Varying parameters associated with prostate-specific antigen (PSA) level in prostate cancer cases and controls from three geographical regions

Abstract

Abstract Introduction It is still being debated whether PSA-based screening effectively reduces prostate cancer mortality in men. Some of the uncertainty could be related to existing deficiencies in the age-based PSA thresholds that are currently used, without consideration of other factors. Methods The current analysis considered PSA associations with demographic, lifestyle, and clinical characteristics, and genotype data for the aldo-keto reductase 1C3 (AKR1C3) rs12529 genotype. Cohorts analysed included a total of 2781 men with prostate cancer and 1606 men without a cancer diagnosis, recruited for various studies in New Zealand (NZ), the United States of America (US-EA - European Americans and US-AA - African Americans), and Taiwan (TW1 and TW2 - advanced and localised prostate cancer groups respectively). Factors potentially affecting PSA level were analysed using multiple linear regression and univariate modeling. Results Multivariable analysis using the pooled data from all cases showed that PSA was significantly associated with ethnicity, disease prognostic stage (DPS), Gleason sum score (GSS), age at diagnosis (AaD), tobacco smoking, and BMI. An interaction between ethnicity and AaD modified the association of PSA among the aforementioned variables. However, similar analyses within independent case cohorts showed that factors associated with PSA were rather specific for each case cohort. Among the factors significantly associated with PSA were GSS for US-EA, US-AA, and TW2; DPS for NZ-European and TW1, AaD and tobacco smoking for NZ-European; and BMI for US-AA and TW1 cases. Multivariable analysis of the combined US-EA, US-AA, and NZ-European controls also showed that ethnicity, age, BMI, and tobacco smoking are significantly associated with PSA level. However, independent analyses of control cohorts indicated that PSA is significantly associated with age among all cohorts while the association of other factors varied between cohorts. Univariate analyses showed a significant age and PSA correlation among all cases and control cohorts except for the US-EA cases. Univariate analyses with genetic stratification in case cohorts showed variability in significant age and PSA correlation.

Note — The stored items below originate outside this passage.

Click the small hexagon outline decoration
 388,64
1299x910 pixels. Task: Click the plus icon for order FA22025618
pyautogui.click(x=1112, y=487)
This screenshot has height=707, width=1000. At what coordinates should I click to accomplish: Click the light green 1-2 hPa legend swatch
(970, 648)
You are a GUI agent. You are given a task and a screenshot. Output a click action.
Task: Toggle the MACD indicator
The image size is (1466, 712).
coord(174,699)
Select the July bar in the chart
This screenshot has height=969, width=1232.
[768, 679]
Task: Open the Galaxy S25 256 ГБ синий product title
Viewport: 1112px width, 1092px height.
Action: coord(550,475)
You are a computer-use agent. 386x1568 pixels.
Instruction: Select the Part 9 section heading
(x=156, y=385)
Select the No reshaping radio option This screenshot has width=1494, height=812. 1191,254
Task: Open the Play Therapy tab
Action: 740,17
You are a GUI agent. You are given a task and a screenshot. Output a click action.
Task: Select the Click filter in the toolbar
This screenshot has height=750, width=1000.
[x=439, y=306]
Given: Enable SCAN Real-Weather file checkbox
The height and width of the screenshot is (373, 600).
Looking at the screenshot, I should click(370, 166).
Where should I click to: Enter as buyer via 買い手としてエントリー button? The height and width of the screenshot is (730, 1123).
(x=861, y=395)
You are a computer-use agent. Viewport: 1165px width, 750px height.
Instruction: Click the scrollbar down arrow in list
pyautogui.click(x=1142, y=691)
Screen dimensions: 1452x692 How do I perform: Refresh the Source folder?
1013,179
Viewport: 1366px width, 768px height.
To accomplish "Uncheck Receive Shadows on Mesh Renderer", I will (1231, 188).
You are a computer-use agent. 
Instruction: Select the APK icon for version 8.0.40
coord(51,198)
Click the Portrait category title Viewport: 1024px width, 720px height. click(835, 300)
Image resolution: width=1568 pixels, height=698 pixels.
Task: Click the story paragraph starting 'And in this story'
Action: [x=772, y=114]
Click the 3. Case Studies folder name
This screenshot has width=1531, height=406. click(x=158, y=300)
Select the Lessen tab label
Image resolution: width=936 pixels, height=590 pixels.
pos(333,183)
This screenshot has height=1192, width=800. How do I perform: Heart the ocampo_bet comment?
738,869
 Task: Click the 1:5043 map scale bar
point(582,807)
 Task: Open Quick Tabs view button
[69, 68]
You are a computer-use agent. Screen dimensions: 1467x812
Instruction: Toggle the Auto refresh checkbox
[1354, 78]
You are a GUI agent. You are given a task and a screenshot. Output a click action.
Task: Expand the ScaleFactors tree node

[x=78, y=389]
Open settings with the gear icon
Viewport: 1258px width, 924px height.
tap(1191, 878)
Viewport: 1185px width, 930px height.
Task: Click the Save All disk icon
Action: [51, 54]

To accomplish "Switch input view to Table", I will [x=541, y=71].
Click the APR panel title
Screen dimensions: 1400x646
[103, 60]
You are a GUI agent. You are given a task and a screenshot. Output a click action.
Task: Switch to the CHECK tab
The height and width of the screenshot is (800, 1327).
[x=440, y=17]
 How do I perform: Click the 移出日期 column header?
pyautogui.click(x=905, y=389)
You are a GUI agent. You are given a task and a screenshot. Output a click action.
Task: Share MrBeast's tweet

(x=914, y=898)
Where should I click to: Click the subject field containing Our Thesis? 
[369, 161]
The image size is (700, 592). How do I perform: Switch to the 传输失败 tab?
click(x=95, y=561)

Conclusion The Association of PSA with BMI and tobacco smoking at the expense of age in some tested cohorts could be indicating a changing paradigm of parameters associated with PSA since the PSA test was first established in 1994. Variation in the correlation between age at diagnosis and PSA in genetically stratified groups in the cases cohorts may indicate the insufficiency of ‘one size fits all’ age-based PSA thresholds for prostate cancer screening. Further expanded studies are needed to verify these findings.